芸術選奨受賞報告

2015年 6月 23日 コメントは受け付けていません。

写真(野村)
芸術選奨受賞報告

弊社から2014年4月に刊行されました、『諷刺画家グランヴィル テクストとイメージの十九世紀』が、「文学と視覚芸術にまたがる豊穣な研究成果」であるとして、著者の野村正人氏に第65回芸術選奨評論等部門文部科学大臣賞が与えられました。(授賞式:2015年3月18日、於、都市センターホテル)
選考委員、文化庁の皆様をはじめ、このたびの選考に関わられた皆様に感謝申し上げます。

諷刺画家グランヴィル――テクストとイメージの19世紀

野村正人
A5判上製/424頁/定価=6000円+税
装幀=宗利淳一
978-4-8010-0029-2 C0098 好評発売中



挿絵画家として戦うこと

19世紀の視覚文化を体現した諷刺画家グランヴィル。
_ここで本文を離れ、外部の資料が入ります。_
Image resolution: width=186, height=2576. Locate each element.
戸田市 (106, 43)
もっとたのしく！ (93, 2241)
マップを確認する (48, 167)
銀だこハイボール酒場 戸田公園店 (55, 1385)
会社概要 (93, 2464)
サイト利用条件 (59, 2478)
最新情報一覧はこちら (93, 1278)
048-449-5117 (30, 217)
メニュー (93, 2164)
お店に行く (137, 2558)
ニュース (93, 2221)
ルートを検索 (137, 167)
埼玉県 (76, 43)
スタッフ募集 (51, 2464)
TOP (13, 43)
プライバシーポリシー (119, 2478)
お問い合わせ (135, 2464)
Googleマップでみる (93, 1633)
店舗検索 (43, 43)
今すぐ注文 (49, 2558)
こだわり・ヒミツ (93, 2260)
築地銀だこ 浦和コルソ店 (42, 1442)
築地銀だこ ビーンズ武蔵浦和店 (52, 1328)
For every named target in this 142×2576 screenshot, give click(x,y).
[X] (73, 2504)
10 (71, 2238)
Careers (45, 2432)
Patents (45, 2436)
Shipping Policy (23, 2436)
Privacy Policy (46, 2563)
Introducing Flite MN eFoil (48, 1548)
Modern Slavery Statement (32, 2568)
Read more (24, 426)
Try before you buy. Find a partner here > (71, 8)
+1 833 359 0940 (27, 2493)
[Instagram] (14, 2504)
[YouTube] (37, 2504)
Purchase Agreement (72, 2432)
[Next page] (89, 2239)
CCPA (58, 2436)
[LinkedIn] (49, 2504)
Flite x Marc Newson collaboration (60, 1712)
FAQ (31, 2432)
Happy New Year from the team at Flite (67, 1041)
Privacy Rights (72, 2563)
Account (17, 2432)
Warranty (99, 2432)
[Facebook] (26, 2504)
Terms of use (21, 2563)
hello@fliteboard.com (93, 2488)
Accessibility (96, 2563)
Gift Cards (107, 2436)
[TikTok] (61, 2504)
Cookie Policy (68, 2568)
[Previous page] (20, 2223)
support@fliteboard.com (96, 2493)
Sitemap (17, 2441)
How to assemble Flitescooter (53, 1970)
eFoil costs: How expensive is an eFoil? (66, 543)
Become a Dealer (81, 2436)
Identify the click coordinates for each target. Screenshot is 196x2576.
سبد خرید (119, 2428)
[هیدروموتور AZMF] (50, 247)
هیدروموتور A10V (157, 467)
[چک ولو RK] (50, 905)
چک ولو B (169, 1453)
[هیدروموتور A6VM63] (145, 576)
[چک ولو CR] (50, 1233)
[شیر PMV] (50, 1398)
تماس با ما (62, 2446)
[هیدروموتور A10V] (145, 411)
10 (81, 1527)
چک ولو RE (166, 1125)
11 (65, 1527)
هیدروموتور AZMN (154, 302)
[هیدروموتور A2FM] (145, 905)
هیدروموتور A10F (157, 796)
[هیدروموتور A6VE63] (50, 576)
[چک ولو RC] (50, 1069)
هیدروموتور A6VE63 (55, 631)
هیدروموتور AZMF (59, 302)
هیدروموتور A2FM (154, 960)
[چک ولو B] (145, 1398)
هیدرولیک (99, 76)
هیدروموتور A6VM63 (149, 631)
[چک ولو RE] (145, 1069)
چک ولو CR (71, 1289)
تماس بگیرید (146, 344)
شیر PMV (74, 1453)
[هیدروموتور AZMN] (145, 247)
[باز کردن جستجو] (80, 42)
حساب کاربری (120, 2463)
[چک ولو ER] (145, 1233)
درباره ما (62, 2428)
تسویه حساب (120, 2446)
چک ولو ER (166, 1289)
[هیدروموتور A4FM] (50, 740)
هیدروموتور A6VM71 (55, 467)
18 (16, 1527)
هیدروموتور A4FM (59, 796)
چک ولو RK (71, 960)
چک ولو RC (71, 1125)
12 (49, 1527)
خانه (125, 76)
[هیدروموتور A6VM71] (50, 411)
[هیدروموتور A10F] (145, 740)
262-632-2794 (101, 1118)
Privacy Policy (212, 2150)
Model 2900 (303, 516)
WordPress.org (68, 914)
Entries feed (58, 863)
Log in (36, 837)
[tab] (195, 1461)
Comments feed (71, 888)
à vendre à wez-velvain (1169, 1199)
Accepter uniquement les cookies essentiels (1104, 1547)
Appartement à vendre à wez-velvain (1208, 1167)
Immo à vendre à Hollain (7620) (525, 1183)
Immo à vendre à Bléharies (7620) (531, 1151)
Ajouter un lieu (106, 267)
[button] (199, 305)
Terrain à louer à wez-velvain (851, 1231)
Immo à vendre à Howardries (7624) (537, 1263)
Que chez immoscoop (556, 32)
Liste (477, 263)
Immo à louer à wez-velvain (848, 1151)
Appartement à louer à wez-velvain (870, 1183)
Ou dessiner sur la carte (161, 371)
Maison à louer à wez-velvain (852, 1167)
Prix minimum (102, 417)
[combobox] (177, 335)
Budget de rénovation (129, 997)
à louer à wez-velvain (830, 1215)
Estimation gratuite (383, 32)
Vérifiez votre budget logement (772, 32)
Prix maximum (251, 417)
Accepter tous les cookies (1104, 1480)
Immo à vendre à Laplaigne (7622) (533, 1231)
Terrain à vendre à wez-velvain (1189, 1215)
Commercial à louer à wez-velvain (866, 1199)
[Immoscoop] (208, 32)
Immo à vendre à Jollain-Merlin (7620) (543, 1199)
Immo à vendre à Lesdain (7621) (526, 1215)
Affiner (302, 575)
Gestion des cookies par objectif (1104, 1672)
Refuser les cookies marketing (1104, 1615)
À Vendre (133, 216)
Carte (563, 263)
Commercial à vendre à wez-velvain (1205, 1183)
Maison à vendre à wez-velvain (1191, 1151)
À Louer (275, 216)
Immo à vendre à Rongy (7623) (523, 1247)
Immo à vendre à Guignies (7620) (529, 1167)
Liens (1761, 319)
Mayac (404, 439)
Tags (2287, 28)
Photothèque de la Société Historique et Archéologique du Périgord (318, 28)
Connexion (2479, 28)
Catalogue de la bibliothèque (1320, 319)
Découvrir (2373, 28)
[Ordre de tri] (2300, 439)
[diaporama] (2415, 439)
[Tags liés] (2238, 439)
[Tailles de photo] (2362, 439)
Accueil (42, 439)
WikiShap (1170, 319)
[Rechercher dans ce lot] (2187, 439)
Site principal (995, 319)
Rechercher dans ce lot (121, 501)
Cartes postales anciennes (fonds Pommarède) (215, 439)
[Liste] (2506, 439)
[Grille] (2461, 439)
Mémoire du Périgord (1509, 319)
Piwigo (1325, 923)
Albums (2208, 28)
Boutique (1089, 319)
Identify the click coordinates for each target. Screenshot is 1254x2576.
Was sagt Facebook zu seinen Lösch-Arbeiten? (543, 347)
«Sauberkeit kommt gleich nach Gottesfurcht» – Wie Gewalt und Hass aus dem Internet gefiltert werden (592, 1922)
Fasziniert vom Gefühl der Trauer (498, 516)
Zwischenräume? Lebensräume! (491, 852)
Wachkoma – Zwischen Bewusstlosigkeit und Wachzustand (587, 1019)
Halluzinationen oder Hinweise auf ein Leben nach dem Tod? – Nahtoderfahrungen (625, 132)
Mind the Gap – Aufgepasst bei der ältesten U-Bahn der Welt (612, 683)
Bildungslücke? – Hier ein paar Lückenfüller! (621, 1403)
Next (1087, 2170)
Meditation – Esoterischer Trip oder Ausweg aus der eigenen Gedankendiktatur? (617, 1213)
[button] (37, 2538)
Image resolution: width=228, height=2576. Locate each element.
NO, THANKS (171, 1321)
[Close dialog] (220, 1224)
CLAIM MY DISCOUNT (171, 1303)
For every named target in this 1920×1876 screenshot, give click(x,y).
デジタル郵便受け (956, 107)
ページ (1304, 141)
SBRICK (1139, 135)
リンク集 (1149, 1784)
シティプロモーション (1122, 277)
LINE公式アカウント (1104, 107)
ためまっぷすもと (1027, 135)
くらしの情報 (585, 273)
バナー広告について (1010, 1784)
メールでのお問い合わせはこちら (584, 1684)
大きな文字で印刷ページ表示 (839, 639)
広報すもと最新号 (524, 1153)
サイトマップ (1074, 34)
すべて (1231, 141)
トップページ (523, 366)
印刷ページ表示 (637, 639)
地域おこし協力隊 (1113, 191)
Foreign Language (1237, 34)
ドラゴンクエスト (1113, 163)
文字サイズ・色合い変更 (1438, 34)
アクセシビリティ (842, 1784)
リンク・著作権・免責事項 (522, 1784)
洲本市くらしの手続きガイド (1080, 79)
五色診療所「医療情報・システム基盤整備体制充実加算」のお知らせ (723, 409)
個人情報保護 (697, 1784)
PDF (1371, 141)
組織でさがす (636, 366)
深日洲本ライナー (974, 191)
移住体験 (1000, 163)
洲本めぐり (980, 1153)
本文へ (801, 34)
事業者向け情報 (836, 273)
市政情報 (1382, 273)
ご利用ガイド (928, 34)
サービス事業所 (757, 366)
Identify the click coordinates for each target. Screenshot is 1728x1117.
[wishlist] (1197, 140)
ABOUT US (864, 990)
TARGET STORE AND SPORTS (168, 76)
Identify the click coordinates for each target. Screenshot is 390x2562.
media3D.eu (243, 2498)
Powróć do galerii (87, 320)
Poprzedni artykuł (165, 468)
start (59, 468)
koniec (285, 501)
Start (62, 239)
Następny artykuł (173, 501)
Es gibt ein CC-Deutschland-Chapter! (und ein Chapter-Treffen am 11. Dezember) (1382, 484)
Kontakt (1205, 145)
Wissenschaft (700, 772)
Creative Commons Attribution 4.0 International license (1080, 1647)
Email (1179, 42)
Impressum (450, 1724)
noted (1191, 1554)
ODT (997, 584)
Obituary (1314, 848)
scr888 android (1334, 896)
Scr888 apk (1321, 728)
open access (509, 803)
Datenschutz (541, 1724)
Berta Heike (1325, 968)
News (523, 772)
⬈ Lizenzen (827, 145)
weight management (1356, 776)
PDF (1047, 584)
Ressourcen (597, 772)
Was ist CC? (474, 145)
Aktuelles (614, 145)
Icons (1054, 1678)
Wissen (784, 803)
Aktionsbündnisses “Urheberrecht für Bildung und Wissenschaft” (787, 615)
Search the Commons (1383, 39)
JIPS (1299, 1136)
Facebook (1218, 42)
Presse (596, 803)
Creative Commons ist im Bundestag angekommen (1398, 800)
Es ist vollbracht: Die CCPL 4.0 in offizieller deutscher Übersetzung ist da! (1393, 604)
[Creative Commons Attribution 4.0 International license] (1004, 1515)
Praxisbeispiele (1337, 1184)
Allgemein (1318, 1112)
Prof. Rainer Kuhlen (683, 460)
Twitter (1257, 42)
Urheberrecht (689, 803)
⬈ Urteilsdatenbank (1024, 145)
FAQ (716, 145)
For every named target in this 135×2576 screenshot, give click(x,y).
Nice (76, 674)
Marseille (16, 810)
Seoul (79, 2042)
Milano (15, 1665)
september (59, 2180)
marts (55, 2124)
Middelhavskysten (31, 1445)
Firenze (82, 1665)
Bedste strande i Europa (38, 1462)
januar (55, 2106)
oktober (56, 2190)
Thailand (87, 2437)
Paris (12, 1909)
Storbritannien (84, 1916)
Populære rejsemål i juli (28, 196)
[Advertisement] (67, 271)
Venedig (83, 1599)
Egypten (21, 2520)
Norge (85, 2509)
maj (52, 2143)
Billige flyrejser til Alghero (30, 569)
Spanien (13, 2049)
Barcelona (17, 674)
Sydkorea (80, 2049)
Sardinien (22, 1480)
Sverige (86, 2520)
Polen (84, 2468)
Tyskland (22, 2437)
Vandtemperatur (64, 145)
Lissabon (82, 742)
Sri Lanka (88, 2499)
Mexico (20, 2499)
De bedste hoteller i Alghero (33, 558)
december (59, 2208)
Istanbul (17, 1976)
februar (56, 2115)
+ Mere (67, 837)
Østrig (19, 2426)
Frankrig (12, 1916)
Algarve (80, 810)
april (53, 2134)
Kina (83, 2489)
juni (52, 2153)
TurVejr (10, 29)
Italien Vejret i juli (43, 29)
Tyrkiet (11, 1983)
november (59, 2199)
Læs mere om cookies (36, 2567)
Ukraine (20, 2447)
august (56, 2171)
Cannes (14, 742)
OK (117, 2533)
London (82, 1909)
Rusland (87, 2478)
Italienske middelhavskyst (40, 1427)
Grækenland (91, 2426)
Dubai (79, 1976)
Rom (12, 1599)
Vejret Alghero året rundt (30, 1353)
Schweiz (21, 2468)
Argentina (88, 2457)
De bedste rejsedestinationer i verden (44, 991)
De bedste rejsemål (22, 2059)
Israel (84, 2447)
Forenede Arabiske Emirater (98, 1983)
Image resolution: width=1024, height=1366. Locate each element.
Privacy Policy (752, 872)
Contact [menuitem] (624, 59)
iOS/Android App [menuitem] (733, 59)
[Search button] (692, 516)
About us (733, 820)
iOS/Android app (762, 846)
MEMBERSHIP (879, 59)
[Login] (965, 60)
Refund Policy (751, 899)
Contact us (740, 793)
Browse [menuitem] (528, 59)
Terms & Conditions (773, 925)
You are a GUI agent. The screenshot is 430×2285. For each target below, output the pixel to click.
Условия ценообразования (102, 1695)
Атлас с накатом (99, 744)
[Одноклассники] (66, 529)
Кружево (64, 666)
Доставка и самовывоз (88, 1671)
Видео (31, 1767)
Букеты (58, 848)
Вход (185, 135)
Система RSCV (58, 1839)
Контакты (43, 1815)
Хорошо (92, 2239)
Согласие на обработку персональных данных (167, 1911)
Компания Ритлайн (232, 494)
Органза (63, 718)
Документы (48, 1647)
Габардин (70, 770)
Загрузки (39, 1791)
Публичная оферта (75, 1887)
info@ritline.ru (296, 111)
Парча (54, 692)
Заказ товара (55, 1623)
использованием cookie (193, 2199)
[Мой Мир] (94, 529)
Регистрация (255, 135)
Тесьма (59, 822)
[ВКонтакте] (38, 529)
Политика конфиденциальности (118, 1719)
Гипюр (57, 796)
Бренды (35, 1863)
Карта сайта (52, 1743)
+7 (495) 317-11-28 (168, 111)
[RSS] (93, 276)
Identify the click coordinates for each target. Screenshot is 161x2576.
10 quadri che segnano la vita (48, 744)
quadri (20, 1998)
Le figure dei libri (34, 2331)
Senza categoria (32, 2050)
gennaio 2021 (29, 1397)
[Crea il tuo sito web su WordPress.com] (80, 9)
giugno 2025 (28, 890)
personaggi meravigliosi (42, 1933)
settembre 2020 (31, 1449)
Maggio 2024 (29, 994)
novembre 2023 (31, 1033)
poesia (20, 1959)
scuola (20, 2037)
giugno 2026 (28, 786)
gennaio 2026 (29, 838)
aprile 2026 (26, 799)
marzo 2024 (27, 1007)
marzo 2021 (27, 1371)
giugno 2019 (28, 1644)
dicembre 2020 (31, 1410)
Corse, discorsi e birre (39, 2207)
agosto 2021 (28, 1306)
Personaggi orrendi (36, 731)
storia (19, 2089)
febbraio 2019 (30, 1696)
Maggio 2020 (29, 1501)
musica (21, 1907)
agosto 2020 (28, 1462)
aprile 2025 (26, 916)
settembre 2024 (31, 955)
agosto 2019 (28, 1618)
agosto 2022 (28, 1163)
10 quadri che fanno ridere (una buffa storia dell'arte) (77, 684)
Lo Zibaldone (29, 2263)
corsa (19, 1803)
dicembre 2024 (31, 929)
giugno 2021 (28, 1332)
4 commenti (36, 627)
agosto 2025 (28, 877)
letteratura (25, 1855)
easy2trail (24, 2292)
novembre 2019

観相学、骨相学の影響下、獣頭人間を使った政治や社会風俗を諷刺する肖像画や風俗画から、ロマン主義 的挿絵本、『寓話』『ガリヴァー旅行記』等の挿絵の制作にいたるまで、徹底して挿絵画家で有り続けたのはなぜなのか? グランヴィルの作品世界を読み解 き、出版・文化史的観点から考察する。

「グランヴィルが文章と挿絵を同時につくる企画に関心を持っていたのは[……]文章にたいする挿絵の従属性を乗り越えようとする信念を持っていたからであ る。挿絵は文章の添え物にとどまったり、先行する文章の意味を説明する役割に甘んじたりするのではなく、ひとつの独立した創作物であるべきであり、また、 ともすれば軽視されがちな挿絵画家は芸術家として評価されなくてはいけない、と考えたのである。」(本文より)

【目次】
序章 グランヴィルの生涯
第一章 フランスの出版文化とその背景
第二章 顔――内面を映す鏡  変身の中間状態
第三章 政治諷刺の経験
第四章 ラ・フォンテーヌ『寓話』の挿絵
第五章 グランヴィルと『動物たちの私的公的生活情景』
第六章 『もうひとつの世界』の挿絵
終章 最後のグランヴィル

補遺 
図版一覧

文献一覧
人名索引
あとがき

【著者】
野村正人(のむらまさと) 1952年、愛知県生まれ。東京大学大学院人文科学研究科博士課程(仏文学)満期退学。ギュスターヴ・フローベール『ボヴァ リー夫人』についての研究でパリ第4大学博士号取得。東京農工大学工学部教授(同大学名誉教授)を経て、2005年より、学習院大学文学部フランス語圏文 化学科教授。主な著訳書に、アラン・コルバン『時間・欲望・恐怖――歴史学と感覚の人類学』(共訳、藤原書店、1993)、『言葉と〈言葉にならぬもの〉 との間に』(共著、行路社、1995)、パトリック・バルビエ『カストラートの歴史』(筑摩書房、1995)、ベルナール・コマン『パノラマの世紀』(筑 摩書房、1996)、エミール・ゾラ『金』(藤原書店、2003)、『ロラン・バルト著作集6 テクスト理論の愉しみ』(みすず書房、2006)などがある。